Quebell had been our first base regular since 2006, normally hitting for more than an .800 OPS, but in recent years he had produced more and more double plays and less and less clutch performance. Despite never missing more than EIGHT games in a full season, he had never made it to 100 RBI, despite hitting as many as 64 extra-base hits (2010). He had ruined Al Martin’s career, and he was close to completely ruin my nerves. He had to go.

While Murphy had been with the Pacifics organization since being the #7 draft pick in the 2001 draft, Quebell had been acquired in a trade with the Warriors in 2005, in which we sent Dan Nordahl and Randy Farley to Sioux Falls.

Murphy sheds a bit of defense, but has a better hitting record. In a notable change he bats right-handed. His 2014 .273/.345/.457 performance in 2014 was his worst in many years, and Calderón was convinced that hard luck was involved, so things couldn’t even get any worse on the Portland Hardlucks. He also had missed three weeks with a back injury in May, keeping his countables down. He had 73 XBH as recently as 2012, a year in which he achieved the rare feat of starting 163 regular season games.
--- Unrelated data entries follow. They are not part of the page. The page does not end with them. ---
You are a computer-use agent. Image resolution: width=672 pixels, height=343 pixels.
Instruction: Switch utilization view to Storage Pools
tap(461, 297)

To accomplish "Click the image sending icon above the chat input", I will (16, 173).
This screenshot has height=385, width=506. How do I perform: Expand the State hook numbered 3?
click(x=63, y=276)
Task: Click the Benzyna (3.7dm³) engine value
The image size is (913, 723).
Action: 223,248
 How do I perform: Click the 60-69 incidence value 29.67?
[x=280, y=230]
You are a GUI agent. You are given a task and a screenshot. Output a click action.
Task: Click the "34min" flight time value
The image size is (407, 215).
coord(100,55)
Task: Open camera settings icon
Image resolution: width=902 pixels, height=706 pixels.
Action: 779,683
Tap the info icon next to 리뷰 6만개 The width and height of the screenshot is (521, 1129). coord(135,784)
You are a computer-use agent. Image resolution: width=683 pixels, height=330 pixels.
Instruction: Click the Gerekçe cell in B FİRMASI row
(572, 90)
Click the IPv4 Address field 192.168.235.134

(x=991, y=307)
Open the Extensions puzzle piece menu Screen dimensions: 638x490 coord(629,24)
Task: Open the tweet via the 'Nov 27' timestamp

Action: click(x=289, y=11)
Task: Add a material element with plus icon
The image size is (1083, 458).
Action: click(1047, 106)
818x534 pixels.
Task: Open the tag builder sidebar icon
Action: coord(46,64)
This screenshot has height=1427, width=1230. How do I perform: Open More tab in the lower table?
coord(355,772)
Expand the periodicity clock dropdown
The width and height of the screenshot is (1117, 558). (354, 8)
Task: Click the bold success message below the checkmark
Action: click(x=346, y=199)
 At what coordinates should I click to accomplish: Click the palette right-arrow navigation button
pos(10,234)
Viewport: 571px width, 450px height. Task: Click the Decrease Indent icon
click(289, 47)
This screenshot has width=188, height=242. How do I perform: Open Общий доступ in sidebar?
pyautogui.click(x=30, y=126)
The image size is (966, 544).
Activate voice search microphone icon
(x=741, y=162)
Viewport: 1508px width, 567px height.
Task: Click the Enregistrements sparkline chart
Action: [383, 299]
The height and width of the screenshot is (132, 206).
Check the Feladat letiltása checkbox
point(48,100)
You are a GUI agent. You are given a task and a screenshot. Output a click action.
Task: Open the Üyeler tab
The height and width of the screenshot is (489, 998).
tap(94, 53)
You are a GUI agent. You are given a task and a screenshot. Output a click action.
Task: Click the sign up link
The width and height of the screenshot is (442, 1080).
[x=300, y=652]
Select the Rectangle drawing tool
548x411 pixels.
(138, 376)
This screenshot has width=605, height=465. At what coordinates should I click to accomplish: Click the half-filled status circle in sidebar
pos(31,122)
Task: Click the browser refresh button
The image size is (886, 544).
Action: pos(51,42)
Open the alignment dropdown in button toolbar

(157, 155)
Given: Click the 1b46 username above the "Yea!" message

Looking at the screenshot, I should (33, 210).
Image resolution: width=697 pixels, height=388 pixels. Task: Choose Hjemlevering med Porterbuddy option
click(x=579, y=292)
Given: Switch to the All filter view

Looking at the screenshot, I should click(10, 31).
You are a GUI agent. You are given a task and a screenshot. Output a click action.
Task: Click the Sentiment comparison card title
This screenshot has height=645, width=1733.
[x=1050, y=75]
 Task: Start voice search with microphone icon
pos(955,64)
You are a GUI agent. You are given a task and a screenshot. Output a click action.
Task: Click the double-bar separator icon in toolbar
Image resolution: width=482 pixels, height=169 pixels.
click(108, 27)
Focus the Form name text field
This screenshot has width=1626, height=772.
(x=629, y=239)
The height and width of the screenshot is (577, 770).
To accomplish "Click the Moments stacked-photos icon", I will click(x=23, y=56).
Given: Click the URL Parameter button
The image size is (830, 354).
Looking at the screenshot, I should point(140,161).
His career slash of .293/.376/.468 has led to 235 homers and 963 RBI for him and he was the 2011 FLCS *and* World Series MVP before landing Player of the Year honors in 2012.

There’s one big drawback, and that is his $2.76M paycheck that is promised to him for 2015. We will have to work something out, I suspect.

… and thus the middle of the order suddenly got very crowded!

Raccoons (56-40) vs. Condors (50-49) – July 28-30, 2014

The Condors continued to play average baseball, sixth in offense, seventh in defense, which was decidedly better than anything they’d done recently. They were also 2-1 on the Raccoons in 2014.

Projected matchups:
Bill Conway (6-3, 2.35 ERA) vs. Zach Boyer (11-4, 3.40 ERA)
Daniel Dickerson (5-3, 4.52 ERA) vs. Michael Colvard (4-8, 3.70 ERA)
Nick Brown (9-5, 2.87 ERA) vs. Blaine Barnard (9-5, 3.90 ERA)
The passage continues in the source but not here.